But it's an imperfect balance, she explains: "I fully admit that I feel put-upon. We have a fairly traditional division of responsibilities." In other words, Warner is the one planning and making dinners, doing laundry and picking up around the house while her husband is the one handling the upkeep of their cars, the house and the yard work.

When Warner took a closer look at how much time each partner was putting in to keeping their family life running, though, she made a discovery – they were both doing fairly equal amount of work. The work just didn't happen at the same times.

Says Warner, "The things I do are recurring. They're everyday, like laundry. But my husband does the bigger projects that don't happen all the time. We're very traditional with how we broke down our responsibilities, and we're comfortable with that."

Warner cautions that there may be times when moms feel like their family life is out of balance. In those instances, they need to carefully evaluate the situation and figure out whether it's happening all the time – or whether they're just having a bad day.

"You need to figure out what's really bothering you," suggests Warner. "Think through, Do I feel like there's an imbalance? And if so, Do I feel like it's not OK? Some days you might be the one carrying more of the load and other days your partner might be the one shouldering more of the responsibilities.

"If you just need to blow off steam, call your girlfriend. But if you really feel like there's a problem, think about how you want to approach the conversation before talking to your partner."

Be open and clear

Open communication is key, says Warner. "The best thing to do when you feel like there's an imbalance at home is to communicate openly about it, without making it emotional. Sometimes that can be hard when you're feeling overwhelmed, and I fully admit that I've approached it wrong before."

But, if possible, Warner says to start the conversation as an exploration instead of as accusations. "No one wants to continue a conversation when they feel like they're being attacked." For example, you can tell your partner, "I've been feeling overwhelmed/frustrated lately and I'm wondering if you're feeling that way too." Where the conversation goes from there depends on your needs and your spouse's.

Melanie Galambos Young admits, "I feel like I'm on duty 24 hours a day" to care for her two boys, ages 4 and 8, and run their household in Newport while her husband works on the line for an auto company. "Except for 9 a.m. to 1:30 p.m., I'm pretty much on my own.
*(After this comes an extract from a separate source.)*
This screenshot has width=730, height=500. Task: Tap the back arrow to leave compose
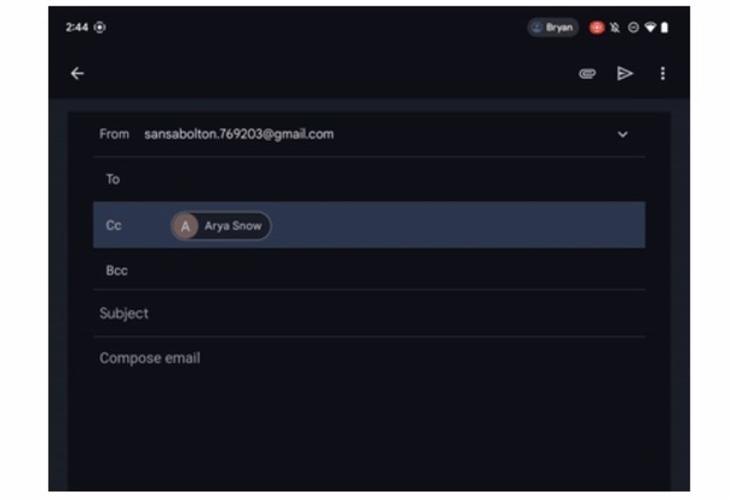click(77, 73)
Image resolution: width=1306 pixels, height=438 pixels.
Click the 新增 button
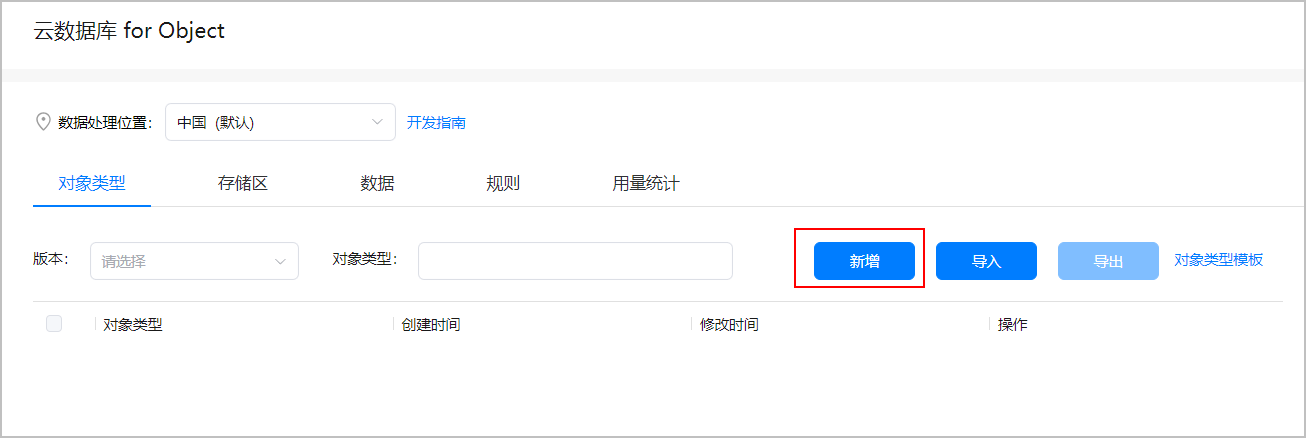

And when one of the kids wakes up in the middle of the night, I'm usually the one to deal with it because my husband has work the next day."

When she's expressed her frustrations to her husband, she says he tries to understand how he can help. The general advice is not to let the discussion become a conversation about divvying up tasks. But for Young, she explains how their conversation differs.

"My husband likes to say, 'I'm not a mind reader.' So I need to explain to him exactly what I need him to do." While these conversations don't happen very often, Young's noticed that her husband often picks up on what needs to be done around the house.

"A while ago I would have to ask him to pick up the breakfast dishes, but now he always takes care of the breakfast dishes – and sometimes he'll vacuum, too, little things like that."

While Young says she sometimes feels overwhelmed, she also feels lucky. "My husband is a wonderful man, a wonderful husband and a wonderful father. All I have to say to him is that I need this, and he does it. If he weren't like that, I think I'd go insane," laughs Young. "I think my frustrations are pretty typical for a mom."

Indeed, figuring out your own version of balance may be the real secret to finding real balance.